Confesso, essa amizade foi das mais poéticas honras que tive na Cinemateca. É que, Lenine era implacável a detectar erros. Uma data, o nome de uma actriz gralhado, e ele aparecia do nada, com um suave desdém a iluminar-lhe a palidez, desancando com a negligente certeza de um Bartleby o programador da Cinemateca que errara. Um dia, já eu estava na SIC, os meus ex-colegas da Cinemateca recuperaram um cartaz do filme “Vendaval Maravilhoso”, de que Amália foi a fulgurante estrela. O filme é de Leitão de Barros, o que todos os meus colegas estavam carecas de saber. Mas, por um daqueles terríveis erros de simpatia, na legenda garrafal do cartaz escreveu-se, “um filme de Leitão Ramos”, confundindo o conhecido crítico da nossa praça com o realizador.

Erro de cabo de esquadra, do nada Lenine corporizou-se ao lado do cartaz e quando passou o primeiro programador da Cinemateca, com um pingo de doce desdém, só disse, “Vocês…”, e fazendo a exacta suspensão que Samuel Beckett exigia dos actores às suas reticências, rematou “nem isto”! A forma como virou as costas, o seu andar recto de ponto de exclamação, eram ainda a mais acerba crítica que um cinéfilo poderia ouvir.

Um dia, Lenine morreu.

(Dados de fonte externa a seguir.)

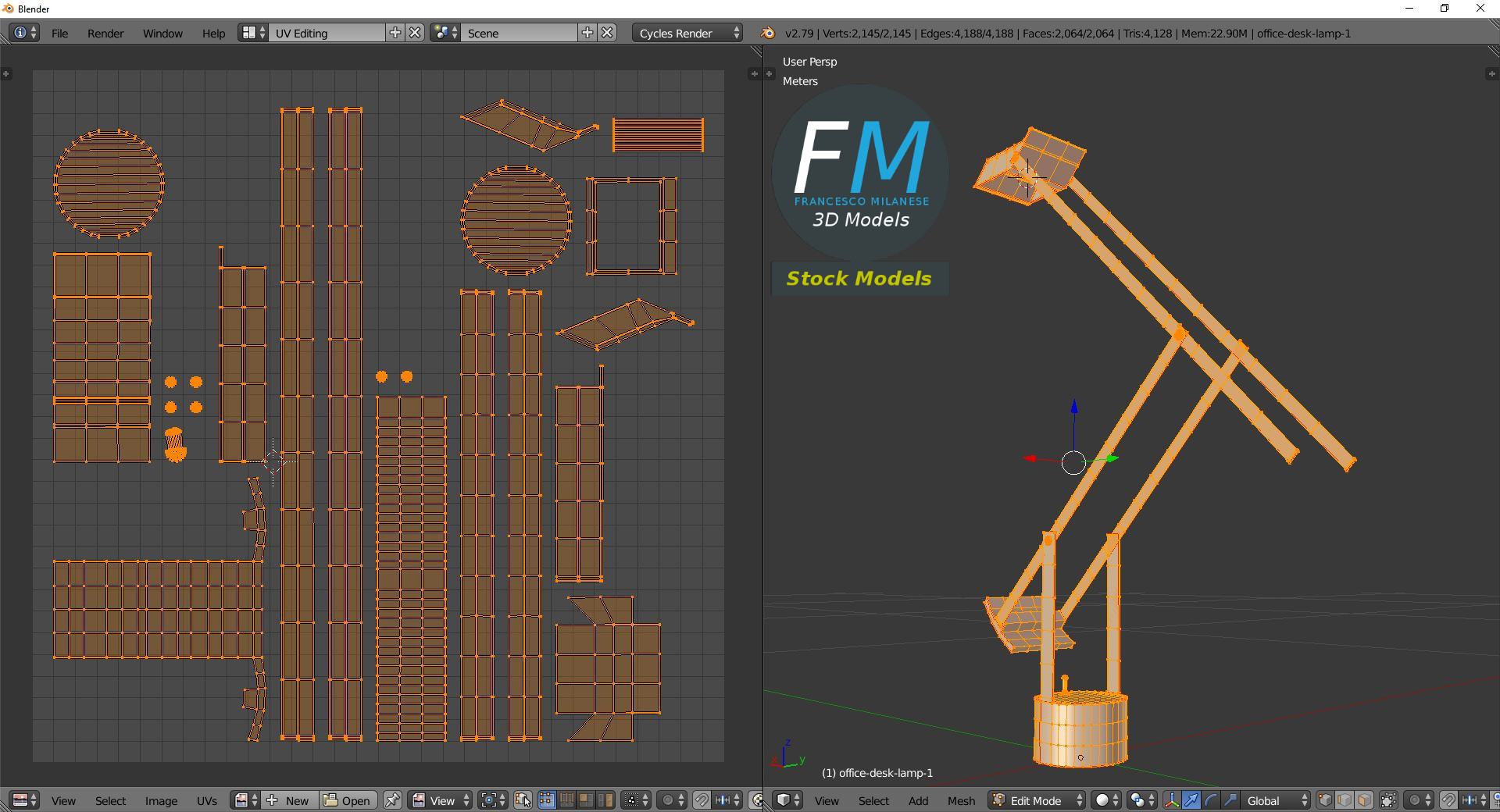Select face select mode cube icon
The image size is (1500, 812).
pyautogui.click(x=1364, y=800)
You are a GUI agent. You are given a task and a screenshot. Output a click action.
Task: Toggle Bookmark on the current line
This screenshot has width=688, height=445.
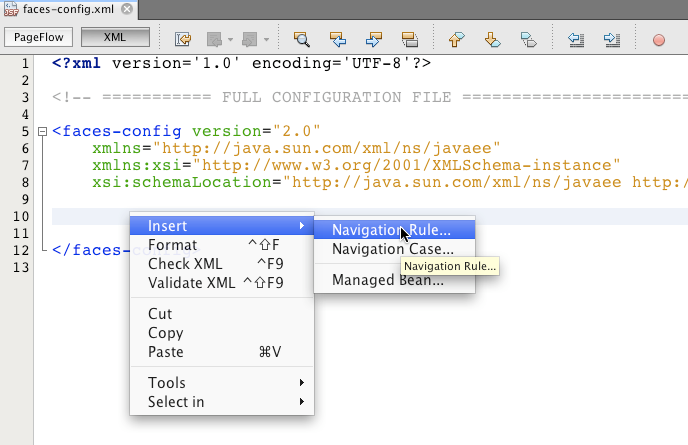[x=528, y=39]
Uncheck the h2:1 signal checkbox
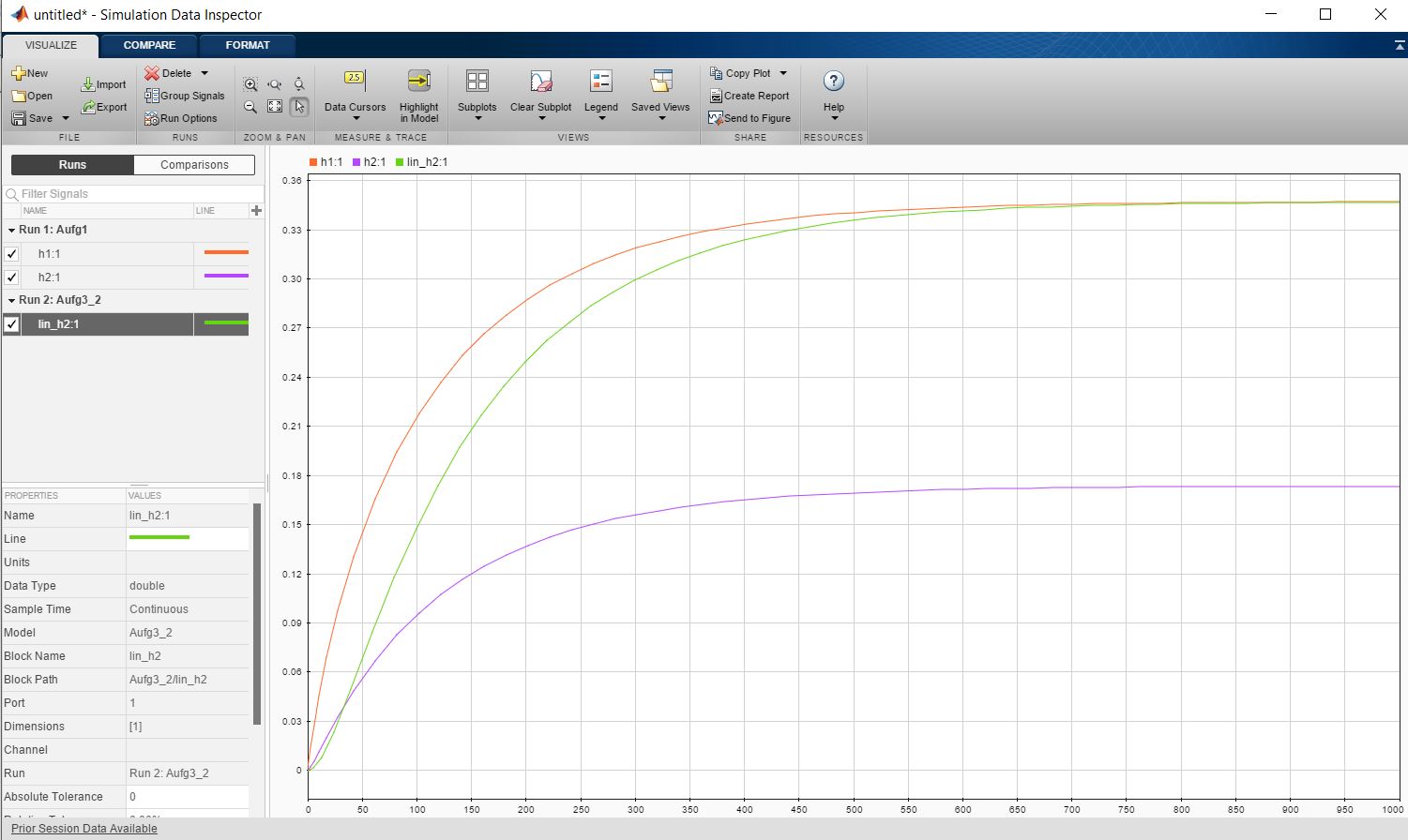The image size is (1408, 840). [11, 278]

A Antónia Fonseca, cujo parentesco comigo adivinham, soube. Era e é um quadro da Cinemateca, obsessiva adepta de Bogart e do falecido doutor Cunhal. Era director da Cinemateca, o João Bénard. A Antónia irrompe-lhe pelo gabinete e grita: “João, João, morreu o Lenine!” O João, conhecedor da rubra linha política da Antónia, responde-lhe, sarcástico, com um “Haja Deus, Antónia, morreu e já morreu há muito tempo”. “Não foi o meu Lenine, foi o nosso Lenine que morreu”, cortou, com shakespeariana aflição, a Antónia. E a Cinemateca fez luto.

Chamava-se Lenine, era um pálido raio de filme que desceu à terra e cedo, muito cedo, voltou às luzes e sombras que se projectam na escura caverna chamada cinema.